CNH FX forwards rose this week as traders and investors sought to close the arbitrage between offshore Chinese renminbi deposit rates and the implied interest rates being priced into forward contracts, following a relaxation of rules by the Hong Kong Monetary Authority last week.

One-month CNH forwards moved into positive territory, compared with -4/-5 last week, after the HKMA allowed netting of open positions in deliverable CNH forwards. Positions are limited to 10% of a bank’s overall CNH assets or liabilities, whichever is larger.

Banks are able to place CNH on deposit with the Bank of China’s Hong Kong branch at a rate of about 0.5%. However, offshore banks with units in Hong Kong are faced with constraints in transferring customer deposits because this consumes their internal money market lines.

At the same time, banks have been faced with an insatiable demand from investors to own CNH-denominated assets, based on the view that the Chinese currency will continue to appreciate, while there is a limited supply of available instruments to invest in, because the CNH-denominated bond and equity markets are in the early stages of their development.

“In the past, when the market sold spot CNH, investors had two choices. They could either use the money market limit to deposit it and get some basis points, or roll it forward in the CNH forward market,” says a chief non-deliverable-forward trader at a UK-based bank.

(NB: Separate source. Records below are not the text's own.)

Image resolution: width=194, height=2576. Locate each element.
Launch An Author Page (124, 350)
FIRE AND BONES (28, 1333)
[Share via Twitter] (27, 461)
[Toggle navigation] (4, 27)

The large build-up of CNH balances, the limited capacity on money market lines for deposits and restrictions on open positions in the forward market meant that the forwards began to price in an implied negative yield, because banks would be forced to clear their forward positions to stay within the 10% limit.

The decision by the HKMA to allow netting now means that the CNH forward market is likely to begin pricing like a conventional market, where the forward points reflect the interest-rate differential between CNH interest rates and US rates. Price action suggests that this is already happening.

“Eventually, once the full detail is known, we should see [as with all interest-rate markets] the FX curve implied interest rate move in line with the differential in rates between dollars and CNH,” says another NDF trader.